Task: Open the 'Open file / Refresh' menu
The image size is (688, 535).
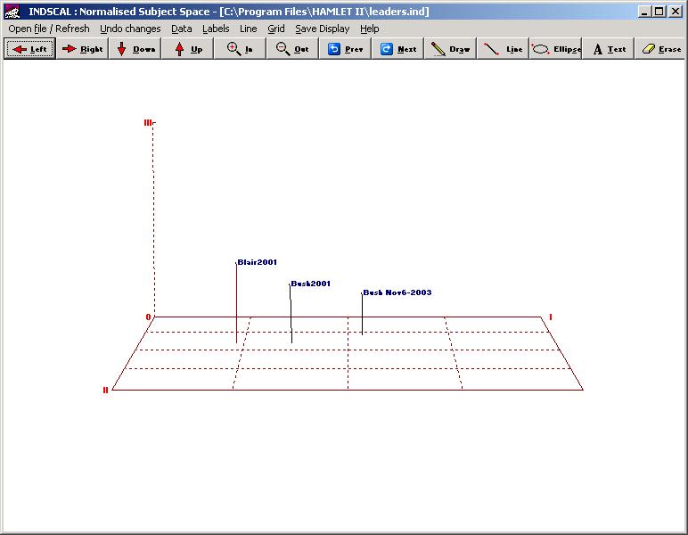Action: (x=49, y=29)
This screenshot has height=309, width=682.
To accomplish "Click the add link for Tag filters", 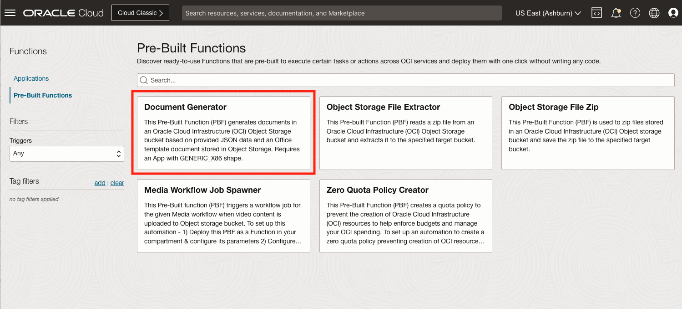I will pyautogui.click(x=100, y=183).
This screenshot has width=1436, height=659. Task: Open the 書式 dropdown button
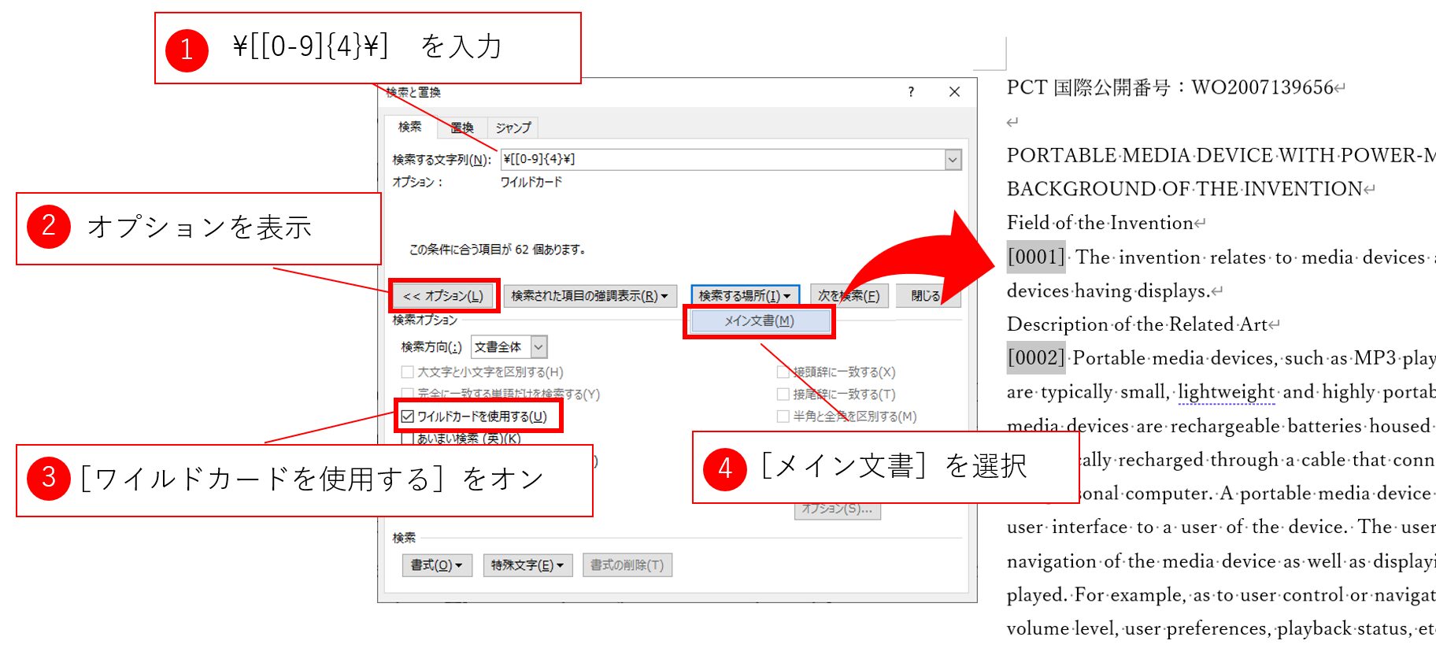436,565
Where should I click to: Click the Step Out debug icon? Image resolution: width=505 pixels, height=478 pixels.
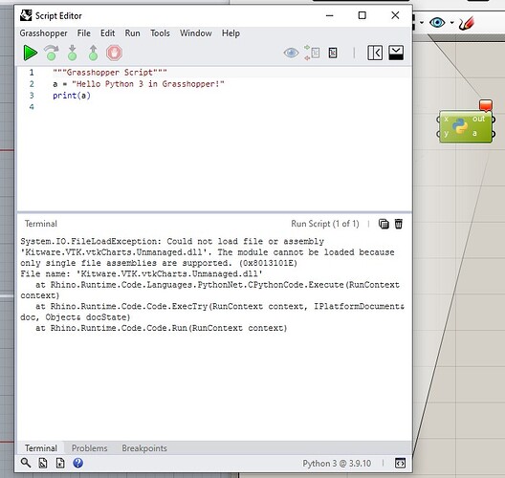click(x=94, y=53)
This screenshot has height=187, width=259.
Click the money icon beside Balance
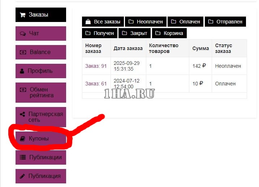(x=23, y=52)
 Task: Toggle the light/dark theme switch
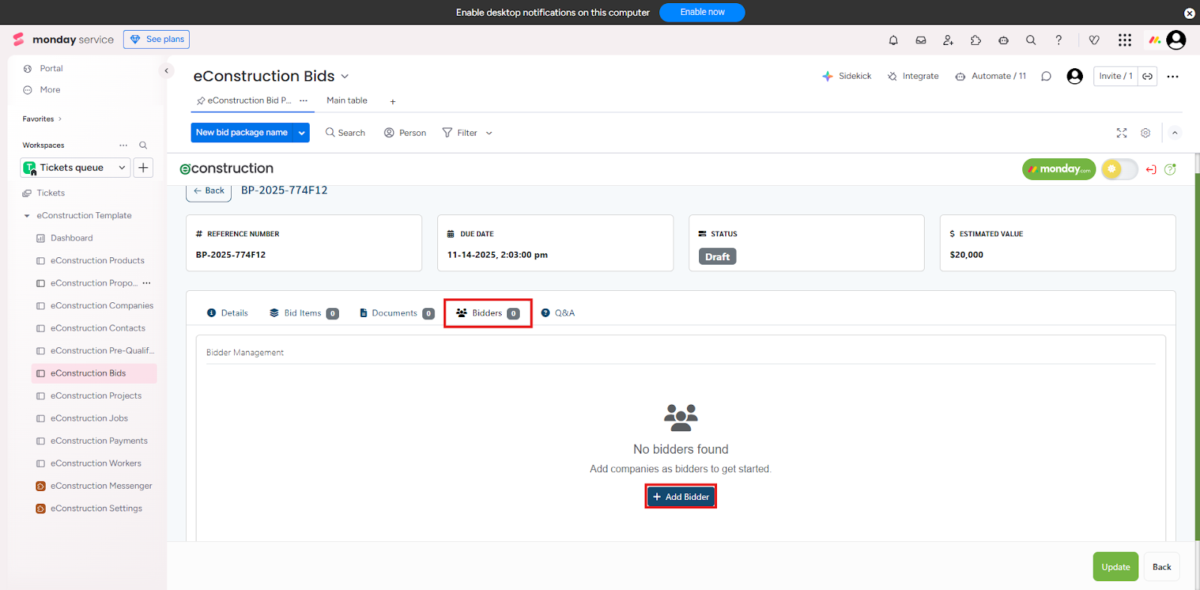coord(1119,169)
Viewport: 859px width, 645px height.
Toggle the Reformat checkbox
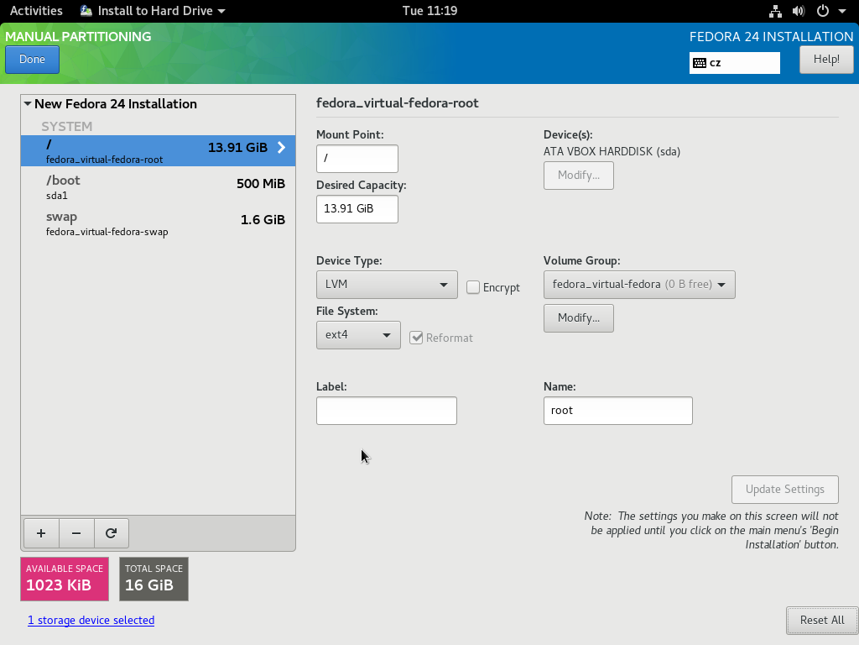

---

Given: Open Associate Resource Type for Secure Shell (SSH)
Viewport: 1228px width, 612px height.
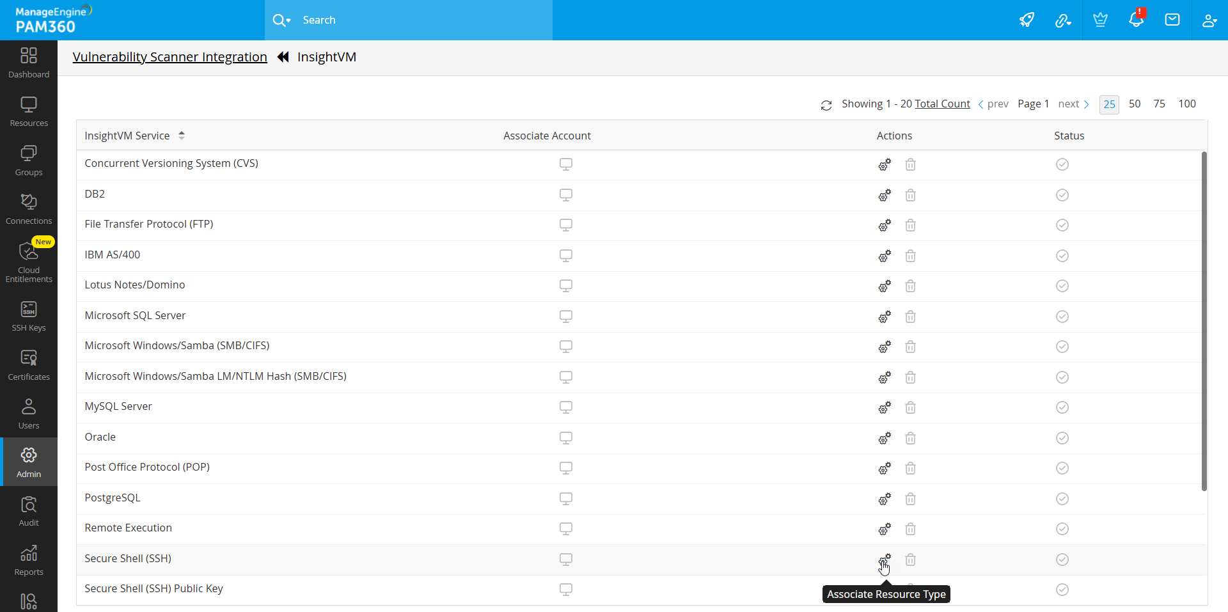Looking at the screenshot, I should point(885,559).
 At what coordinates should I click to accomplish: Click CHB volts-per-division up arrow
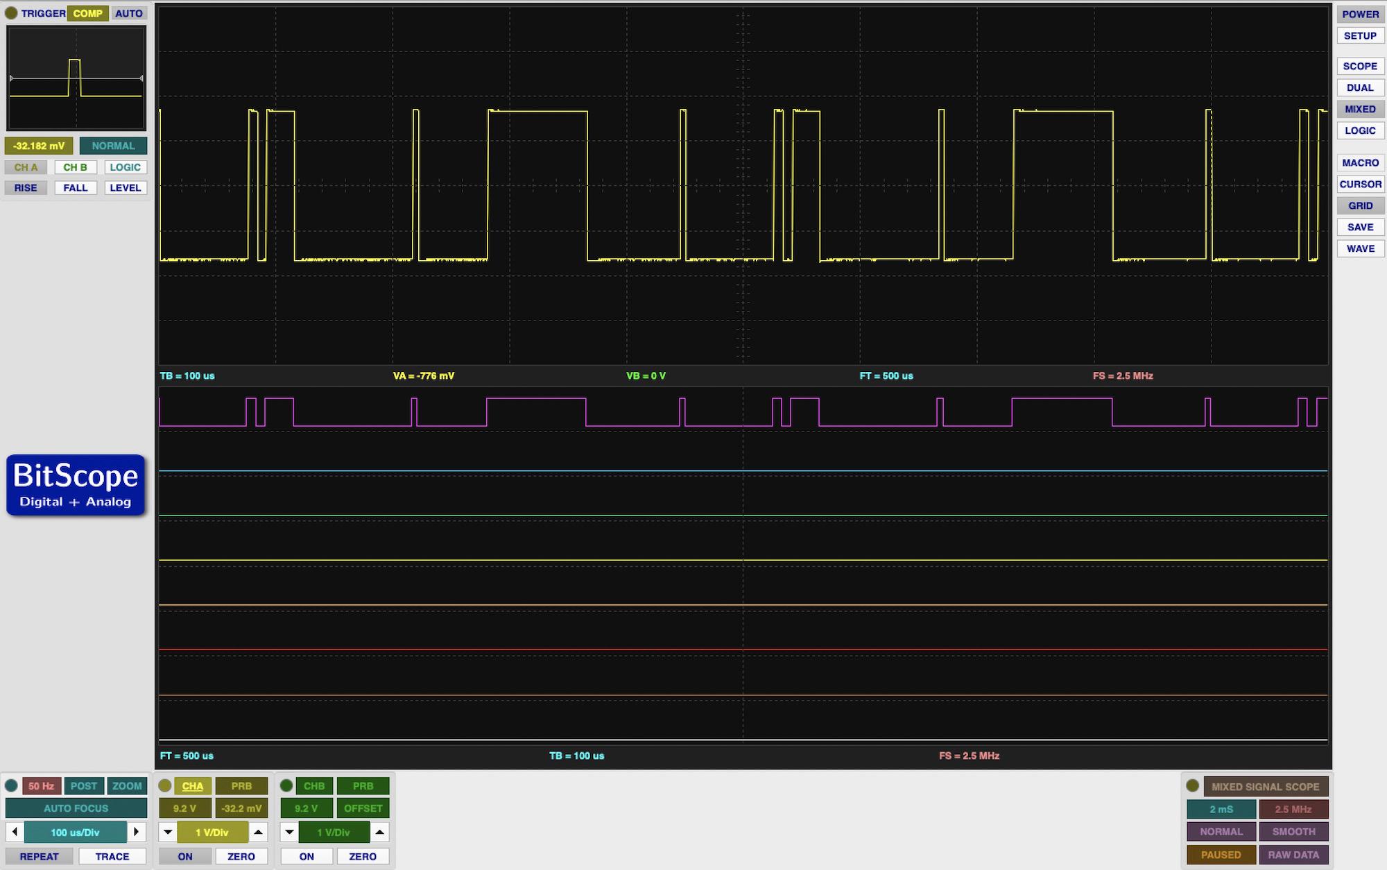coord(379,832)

--

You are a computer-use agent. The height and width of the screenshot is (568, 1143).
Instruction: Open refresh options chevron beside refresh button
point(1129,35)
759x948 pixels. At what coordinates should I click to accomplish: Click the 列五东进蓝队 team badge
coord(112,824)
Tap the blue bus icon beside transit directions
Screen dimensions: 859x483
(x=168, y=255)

#### The problem
Present the entries from the line with "Task: Toggle the light/dark theme switch" up to and including the line with "Toggle the Reformat checkbox" as a Markdown table with columns Row and Line, skipping blank lines. Leave the pictures out of the table.

#### Answer to the exercise
| Row | Line |
|---|---|
| 1 |  Task: Toggle the light/dark theme switch |
| 2 | coord(1119,169) |
| 3 | Viewport: 859px width, 645px height. |
| 4 | Toggle the Reformat checkbox |